BEGIN Records for this exercise

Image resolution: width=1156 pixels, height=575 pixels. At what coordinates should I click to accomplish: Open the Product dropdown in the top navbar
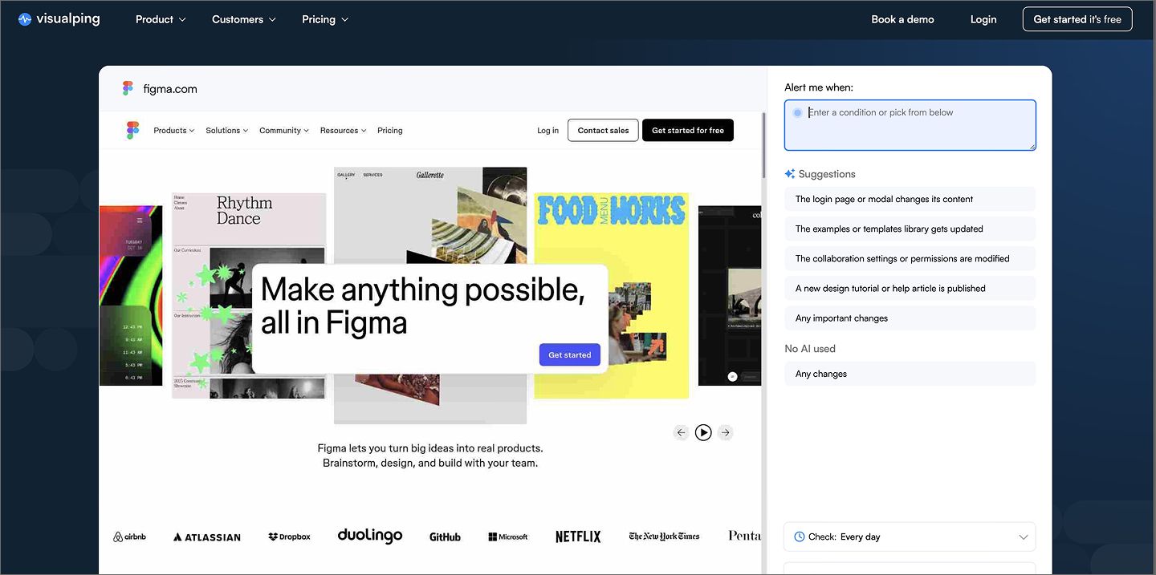[160, 18]

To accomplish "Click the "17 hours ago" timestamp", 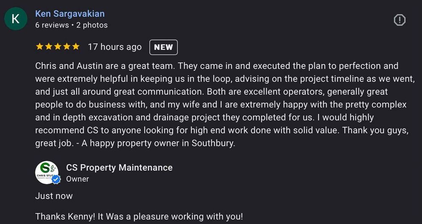I will pos(114,47).
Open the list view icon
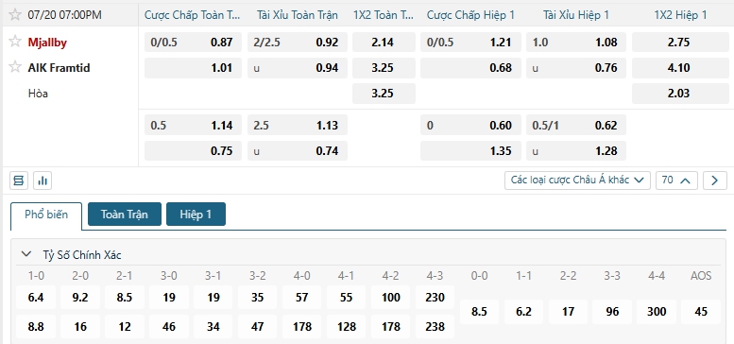 click(x=19, y=181)
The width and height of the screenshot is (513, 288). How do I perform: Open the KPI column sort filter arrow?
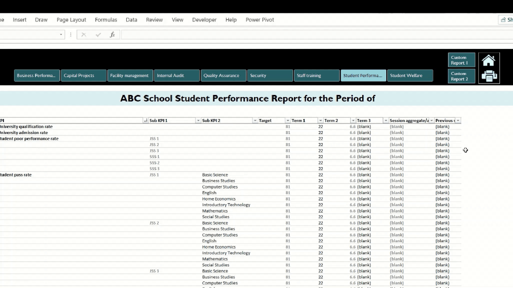coord(146,121)
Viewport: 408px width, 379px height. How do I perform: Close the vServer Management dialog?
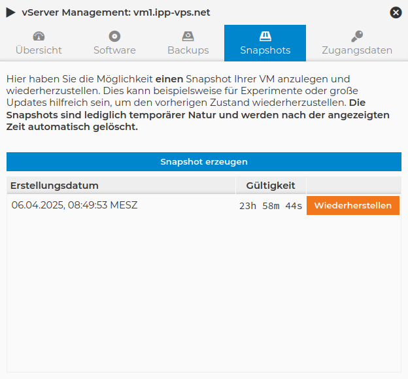(396, 12)
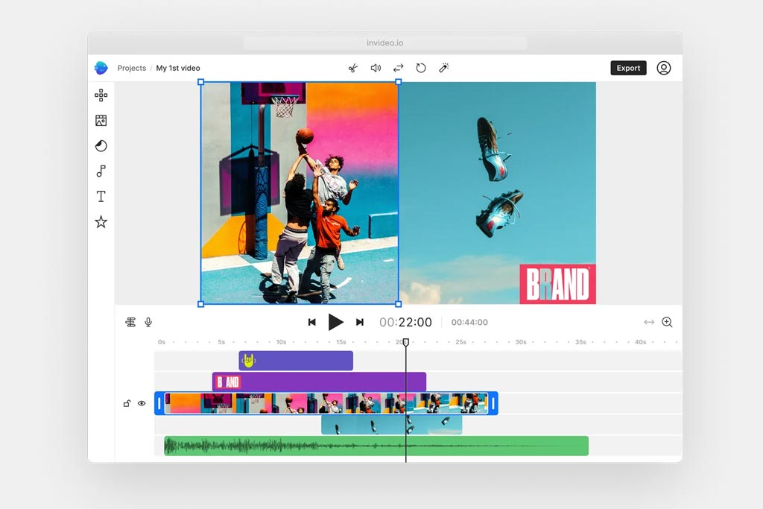This screenshot has height=509, width=763.
Task: Zoom in the timeline with magnifier
Action: [667, 322]
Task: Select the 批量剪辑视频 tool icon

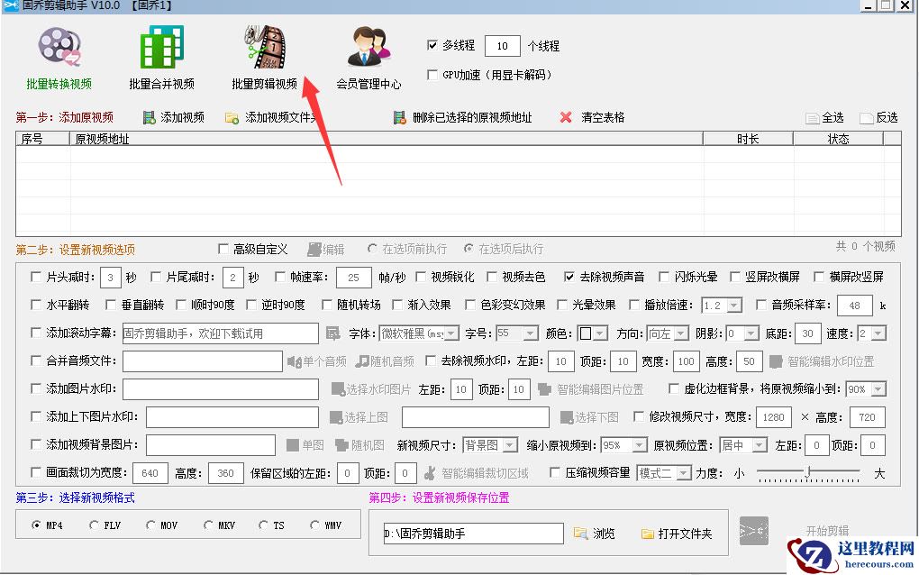Action: [x=263, y=50]
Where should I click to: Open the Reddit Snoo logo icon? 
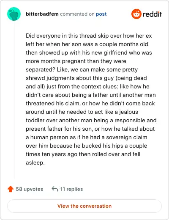click(136, 14)
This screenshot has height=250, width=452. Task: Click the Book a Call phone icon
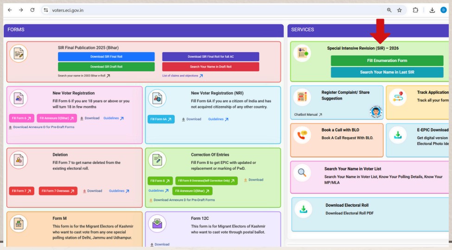tap(302, 135)
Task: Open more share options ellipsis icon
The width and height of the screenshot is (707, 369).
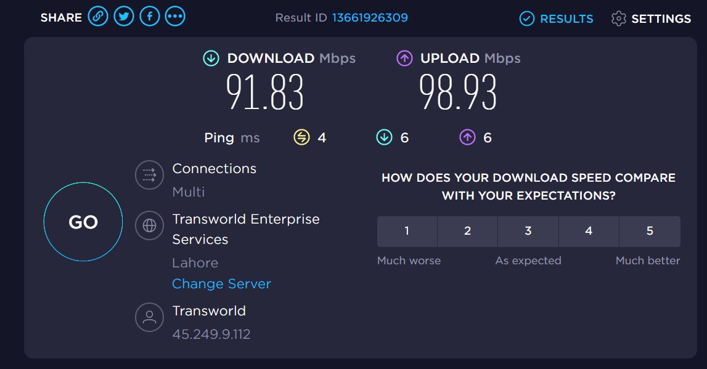Action: point(175,17)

END Records for this exercise

#### [What is being asked]
Reproduce only the lines from the line with "Where should I" to the end of the entries. Keep both ends, copy them exactly, and omit every picture.

#### [The completed task]
Where should I click to: Open the Reddit Snoo logo icon? 
click(136, 14)
This screenshot has height=250, width=452. Task: Click the Book a Call phone icon
tap(302, 135)
Task: Open more share options ellipsis icon
The width and height of the screenshot is (707, 369).
Action: point(175,17)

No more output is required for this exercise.